Generate full local mysql test databases -- public for data generated above if you need to develop with a full test database

  1. DO NOT do this with production data. It is not allowed.
  2. Make a sql dump from cloud console of the database you want.
  3. Run ./project.rb local-mysql-import --sql-dump-file <FILE.sql> --bucket <BUCKET>
  4. Update your local environment per above.

Alternatively if you want to make a local database from csvs in gcs

  • Run ./project.rb generate-local-count-dbs --cdr-version 20180206 --bucket aou-db-public-cloudsql
  • You may want to do this if generate-cloudsql-db fails because of limited gcloud sql import csv functionality
  • Or you have some local schema changes you need and just need csv data
Result is
  1. Local mysql database or databases.
  2. cdr-version in the alternative method can be an empty string, '', to make database named 'public'

Put mysqldump of local mysql database in bucket for importing into cloudsql. Call once for db you want to dump

./project.rb mysqldump-local-db --db-name public20180206 --bucket aou-db-public-cloudsql

Result is
  1. public20180206.sql uploaded to aou-db-public-cloudsql

Import a dump to cloudsql instance by specifying dump file in the --file option.

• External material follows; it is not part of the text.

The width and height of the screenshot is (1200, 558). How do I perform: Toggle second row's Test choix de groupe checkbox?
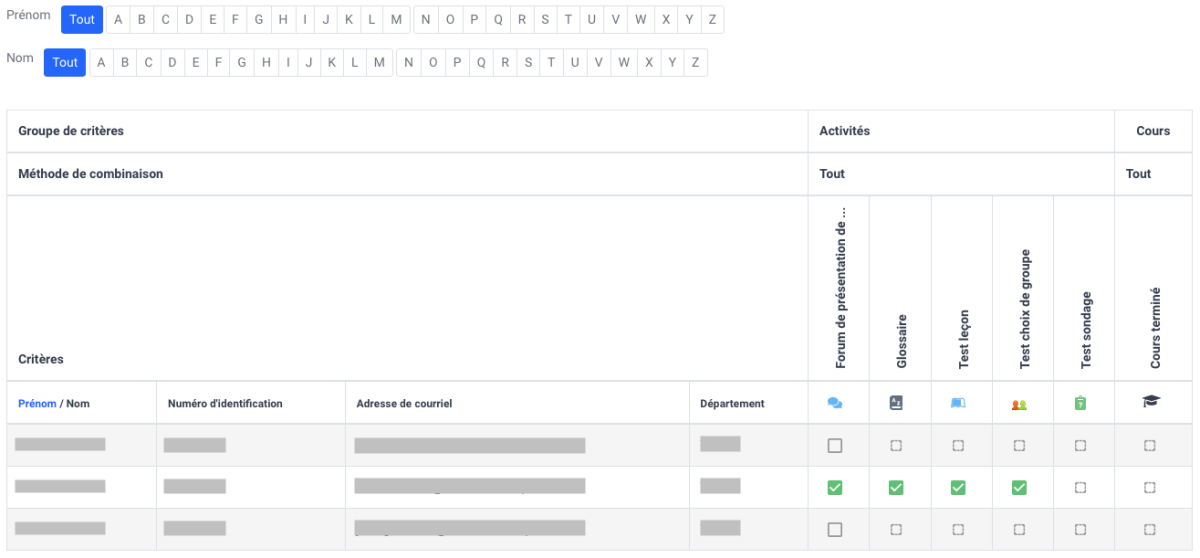1019,487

./project.rb cloudsql-import --project aou-db-test --instance databrowsermaindb --bucket aou-db-public-cloudsql --database public20180206 --file public20180206.sql

Note a 3GB dump can take an hour or so to finish. You must wait before running another import on same instance (Cloudsql limitation) You can check status of import at the website: https://console.cloud.google.com/sql/instances/databrowsermaindb/operations?project=aou-db-test
Or with this command:

gcloud sql operations list --instance [INSTANCE_NAME] --limit 10

Result
  1. database is in cloudsql

Run ./project.rb cloudsql-import --project aou-db-test --instance databrowsermaindb --bucket aou-db-public-cloudsql --database public20180206 --file achilles_results.csv.gz to import only achilles_results into the database.

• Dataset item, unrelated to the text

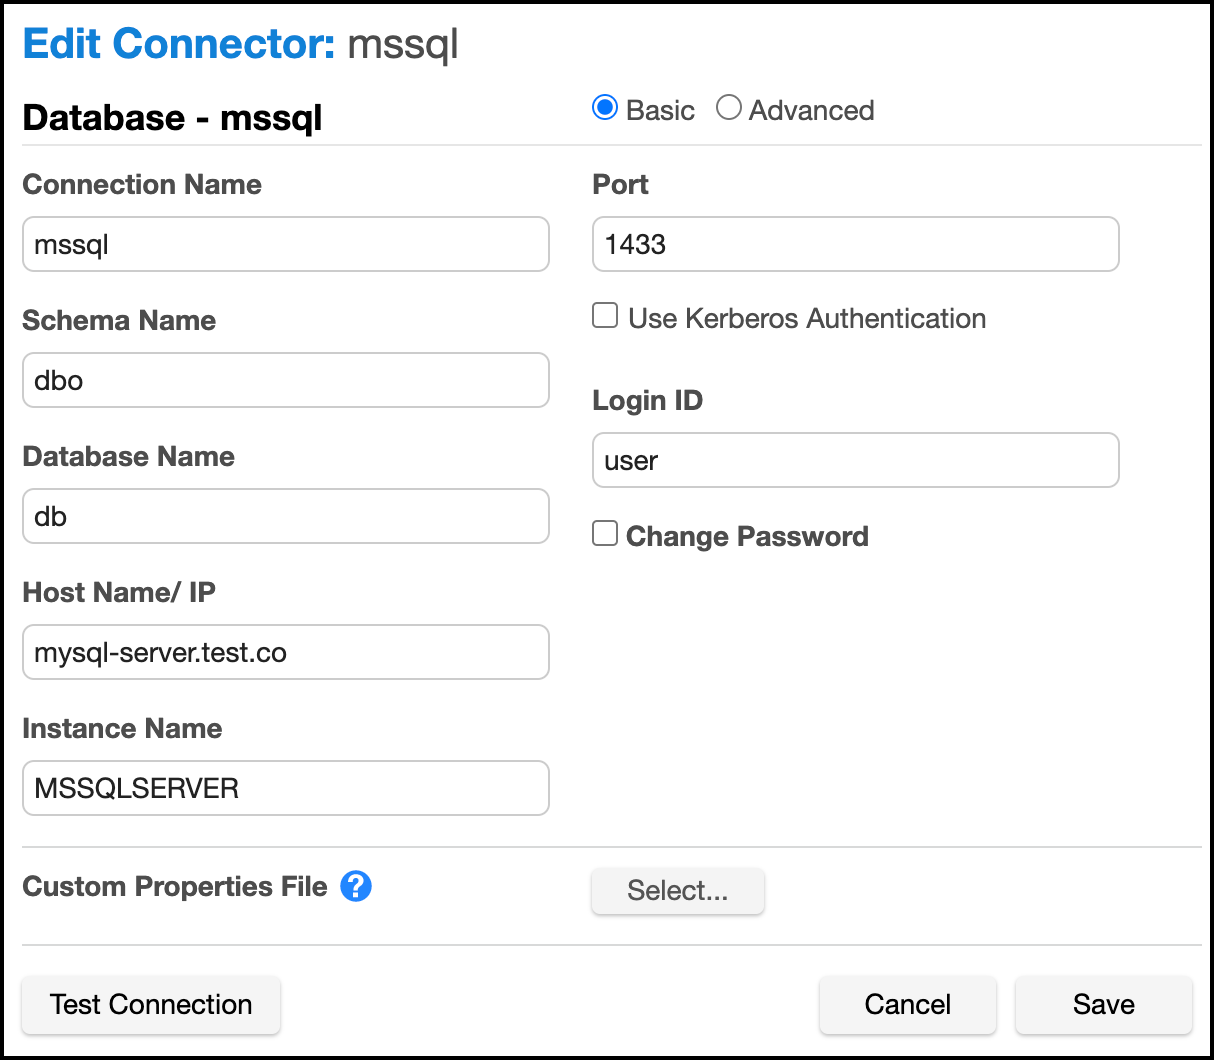Focus the Login ID text field
The height and width of the screenshot is (1060, 1214).
855,461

Import a dump to local mysql db.

./project.rb local-mysql-import --sql-dump-file cdr20180206.sql --bucket aou-db-public-cloudsql

Result
  1. mysql db is in your local mysql for development. You need to alter your env per above to use it.

Running test cases

To run both common api and public api unit tests, in the api dir run:

./project.rb test

To run just public api unit tests run:

./project.rb test-public-api

To run bigquery tests (which run slowly and actually create and delete BigQuery datasets), run:

./project.rb bigquerytest

By default, all tests will return just test pass / fail output and stack traces for exceptions. To get full logging, pass on the command line --project-prop verboseTestLogging=yes when running tests.

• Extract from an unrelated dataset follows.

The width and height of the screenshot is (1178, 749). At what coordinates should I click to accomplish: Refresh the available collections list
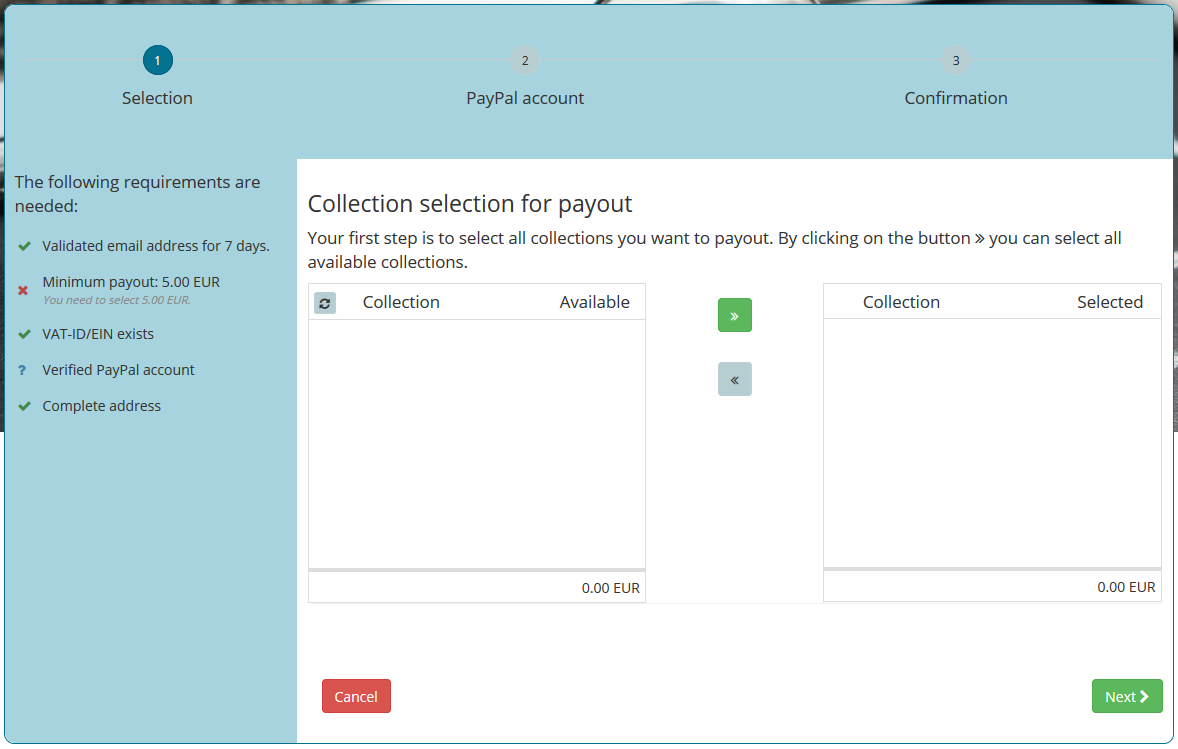tap(324, 302)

Authenticated Backend Requests (CLI)

This approach is required if you want to issue a request to a backend as a service account. This approach requires oauth2l to be installed:

go get github.com/google/oauth2l
go install github.com/google/oauth2l

The following shows how to make an authenticated backend request against databrowser dev (assumes you have run dev-up at least once):

# From the "public-api" directory.
curl -X GET -H "$(~/go/bin/oauth2l header --json sa-key.json userinfo.email userinfo.profile)" -H "Content-Type: application/json" https://aou-db-test.appspot.com/v1/databrowser/participant-count
# If you get 401 errors, you may need to clear your token cache.
oauth2l reset

Note: If you do not have sa-key.json in public-api, you cannot make this request. Run:

./project.rb get-test-service-creds 

to fetch the credentials.